■ Required work: For the word "Curly", copy every line of the material that includes it.

■ Data supplied:
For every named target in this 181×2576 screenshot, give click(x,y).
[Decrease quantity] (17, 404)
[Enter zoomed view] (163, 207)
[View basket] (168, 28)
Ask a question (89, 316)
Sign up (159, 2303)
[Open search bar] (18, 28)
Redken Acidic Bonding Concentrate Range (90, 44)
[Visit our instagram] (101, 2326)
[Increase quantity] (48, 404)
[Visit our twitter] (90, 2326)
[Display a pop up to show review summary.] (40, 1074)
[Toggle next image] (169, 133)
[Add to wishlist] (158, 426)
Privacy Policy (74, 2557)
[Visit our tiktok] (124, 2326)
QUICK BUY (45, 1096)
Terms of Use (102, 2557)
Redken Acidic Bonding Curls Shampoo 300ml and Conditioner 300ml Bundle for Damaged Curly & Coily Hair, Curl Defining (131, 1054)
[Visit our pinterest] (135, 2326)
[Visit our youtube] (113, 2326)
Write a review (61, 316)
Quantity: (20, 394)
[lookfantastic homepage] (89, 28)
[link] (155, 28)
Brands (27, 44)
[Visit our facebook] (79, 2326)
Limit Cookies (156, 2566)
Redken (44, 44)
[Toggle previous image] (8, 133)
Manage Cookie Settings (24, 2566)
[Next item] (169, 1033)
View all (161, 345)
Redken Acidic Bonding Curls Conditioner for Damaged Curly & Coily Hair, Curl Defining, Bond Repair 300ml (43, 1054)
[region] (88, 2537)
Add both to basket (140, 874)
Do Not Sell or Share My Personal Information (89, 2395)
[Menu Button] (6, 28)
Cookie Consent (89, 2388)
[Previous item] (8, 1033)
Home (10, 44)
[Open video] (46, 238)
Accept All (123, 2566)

--

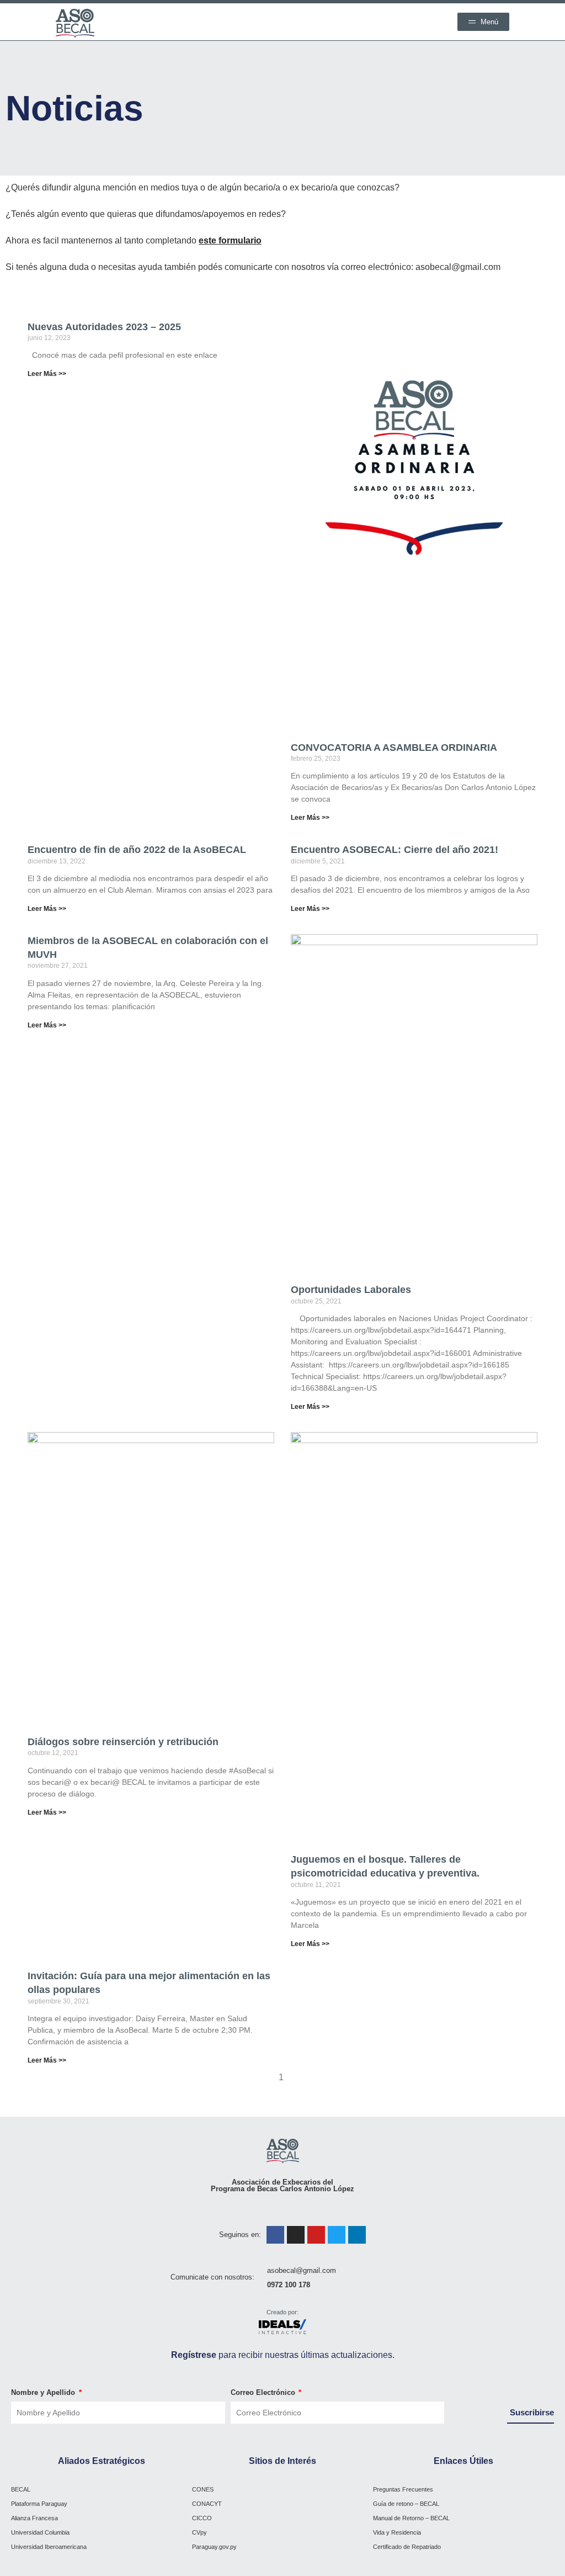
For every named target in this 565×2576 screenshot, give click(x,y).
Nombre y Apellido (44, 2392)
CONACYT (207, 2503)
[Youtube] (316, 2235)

...

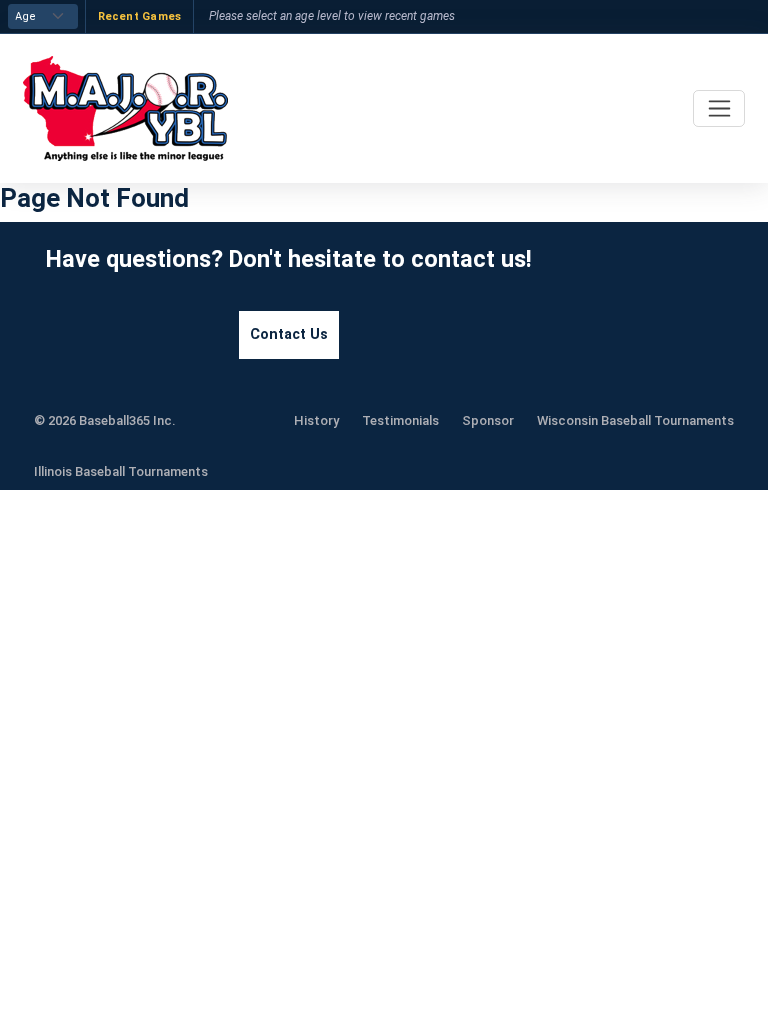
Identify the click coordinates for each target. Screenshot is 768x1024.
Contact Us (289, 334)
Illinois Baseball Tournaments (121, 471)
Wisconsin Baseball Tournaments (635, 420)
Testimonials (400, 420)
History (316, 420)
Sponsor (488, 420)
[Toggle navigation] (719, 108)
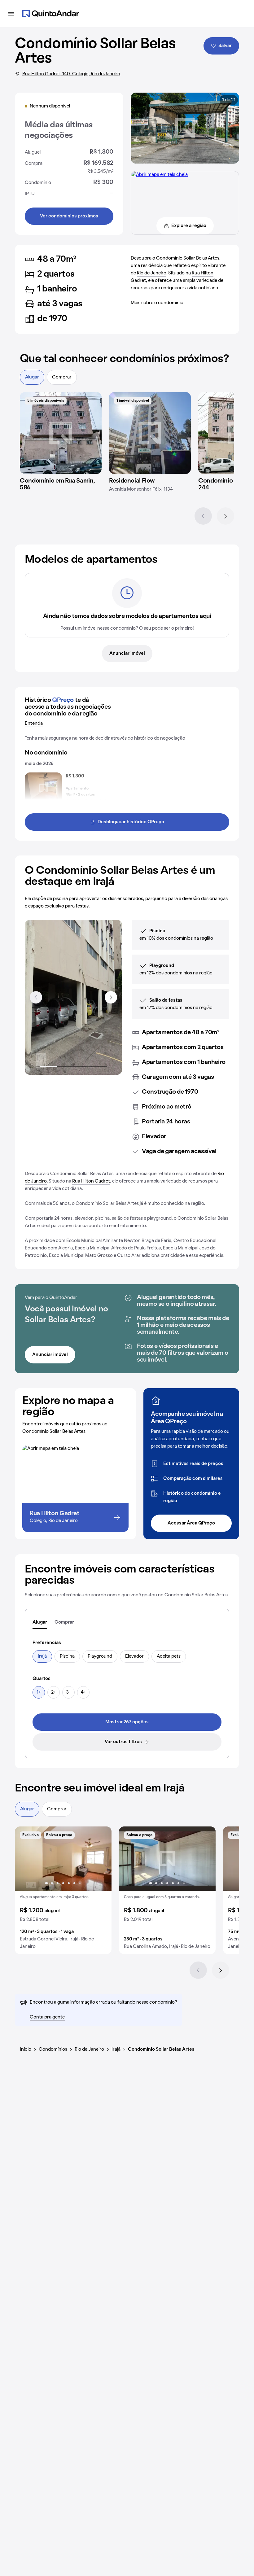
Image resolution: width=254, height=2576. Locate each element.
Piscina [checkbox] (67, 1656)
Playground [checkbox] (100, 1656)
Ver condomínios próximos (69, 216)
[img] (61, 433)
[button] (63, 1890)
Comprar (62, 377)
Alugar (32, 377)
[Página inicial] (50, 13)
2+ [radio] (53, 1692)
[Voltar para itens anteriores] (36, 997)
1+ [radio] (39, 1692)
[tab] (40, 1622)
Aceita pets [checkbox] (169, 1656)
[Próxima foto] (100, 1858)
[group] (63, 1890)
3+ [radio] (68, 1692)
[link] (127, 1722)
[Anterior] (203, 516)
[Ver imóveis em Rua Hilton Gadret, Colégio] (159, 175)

■ Answer box:
Redken Acidic Bonding Curls Shampoo 300ml and Conditioner 300ml Bundle for Damaged Curly & Coily Hair, Curl Defining (131, 1054)
Redken Acidic Bonding Curls Conditioner for Damaged Curly & Coily Hair, Curl Defining, Bond Repair 300ml (43, 1054)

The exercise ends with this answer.